Problem B. 4785. (March 2016)

B. 4785. \(\displaystyle \mathcal{G}\) is a given sphere in the space. For any line \(\displaystyle e\) that has no common point with \(\displaystyle \mathcal{G}\), define the line \(\displaystyle f\) as the conjugate of \(\displaystyle e\) with respect to \(\displaystyle \mathcal{G}\) if \(\displaystyle f\) joins the points of tangency on the two planes tangent to \(\displaystyle G\) passing through \(\displaystyle e\).

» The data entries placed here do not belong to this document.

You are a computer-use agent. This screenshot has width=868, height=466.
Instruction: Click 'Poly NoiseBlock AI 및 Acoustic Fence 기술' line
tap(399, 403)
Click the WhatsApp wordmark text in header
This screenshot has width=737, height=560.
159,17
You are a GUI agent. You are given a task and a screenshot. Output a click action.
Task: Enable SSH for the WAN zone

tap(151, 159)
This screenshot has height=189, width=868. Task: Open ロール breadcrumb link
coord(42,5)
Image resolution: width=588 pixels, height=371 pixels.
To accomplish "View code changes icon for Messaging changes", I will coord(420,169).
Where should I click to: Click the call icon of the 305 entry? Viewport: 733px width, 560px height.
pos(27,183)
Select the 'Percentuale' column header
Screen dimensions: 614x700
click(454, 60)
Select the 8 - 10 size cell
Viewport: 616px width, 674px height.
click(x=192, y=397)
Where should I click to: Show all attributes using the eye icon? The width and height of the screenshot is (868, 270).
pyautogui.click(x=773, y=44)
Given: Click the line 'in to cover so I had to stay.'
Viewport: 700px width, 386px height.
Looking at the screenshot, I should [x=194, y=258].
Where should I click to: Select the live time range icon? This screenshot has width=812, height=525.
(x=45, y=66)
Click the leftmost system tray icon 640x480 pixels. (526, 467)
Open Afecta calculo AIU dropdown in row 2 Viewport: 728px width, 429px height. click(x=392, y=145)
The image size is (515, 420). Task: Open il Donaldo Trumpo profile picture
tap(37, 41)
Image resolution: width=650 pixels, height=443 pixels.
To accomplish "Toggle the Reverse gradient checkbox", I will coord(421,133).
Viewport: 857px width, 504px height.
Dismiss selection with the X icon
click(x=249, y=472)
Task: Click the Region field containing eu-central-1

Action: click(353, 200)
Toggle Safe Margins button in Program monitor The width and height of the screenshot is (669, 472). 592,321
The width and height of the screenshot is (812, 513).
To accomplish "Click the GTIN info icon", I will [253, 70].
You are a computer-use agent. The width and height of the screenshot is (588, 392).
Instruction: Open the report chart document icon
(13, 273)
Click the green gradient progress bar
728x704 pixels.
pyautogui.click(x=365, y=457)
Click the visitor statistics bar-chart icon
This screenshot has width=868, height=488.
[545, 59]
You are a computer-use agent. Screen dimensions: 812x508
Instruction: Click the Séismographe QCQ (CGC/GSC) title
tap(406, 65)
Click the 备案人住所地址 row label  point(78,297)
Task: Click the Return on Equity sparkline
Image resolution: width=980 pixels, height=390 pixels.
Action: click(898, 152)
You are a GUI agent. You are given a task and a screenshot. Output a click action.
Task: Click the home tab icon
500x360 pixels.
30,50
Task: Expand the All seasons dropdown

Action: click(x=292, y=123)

Show that two lines of the space passing \(\displaystyle \mathcal{G}\) are skew if and only if their conjugates with respect to \(\displaystyle \mathcal{G}\) are skew.

(5 pont)

Deadline expired on April 11, 2016.

Statistics:

26 students sent a solution.

5 points: Baran Zsuzsanna, Döbröntei Dávid Bence, Fuisz Gábor, Gáspár Attila, Glasznova Maja, Kerekes Anna, Lajkó Kálmán, Matolcsi Dávid, Polgár Márton, Sudár Ákos, Tiszay Ádám, Zólomy Kristóf.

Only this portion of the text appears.